### Record list
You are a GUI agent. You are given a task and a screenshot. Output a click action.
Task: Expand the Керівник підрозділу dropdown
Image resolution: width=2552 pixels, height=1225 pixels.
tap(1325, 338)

--

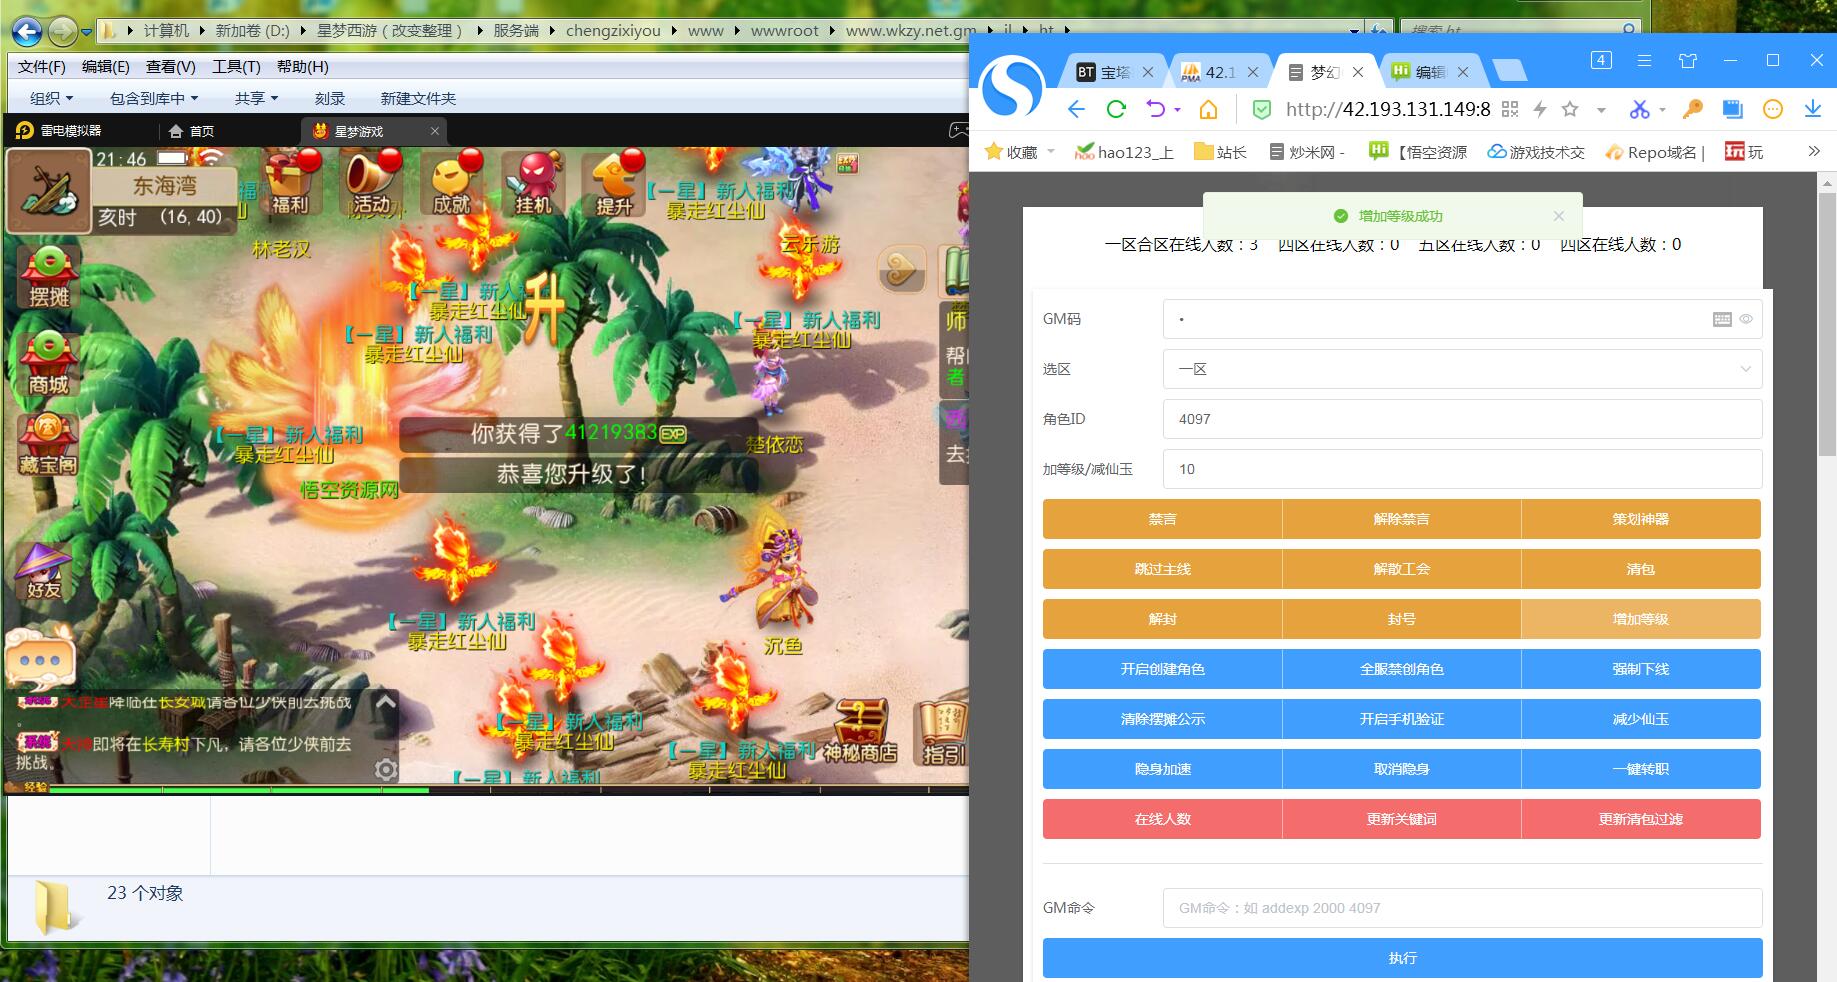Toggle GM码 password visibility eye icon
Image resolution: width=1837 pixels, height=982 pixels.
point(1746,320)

### What to produce
Please write out again the stretch of lines that opens with the line containing "You are a GUI" and closes with the line containing "tap(1325, 338)", both ends included. Shift every coordinate in the answers up by 134 and leave the other lines unchanged.

### Correct response
You are a GUI agent. You are given a task and a screenshot. Output a click action.
Task: Expand the Керівник підрозділу dropdown
Image resolution: width=2552 pixels, height=1225 pixels.
tap(1459, 472)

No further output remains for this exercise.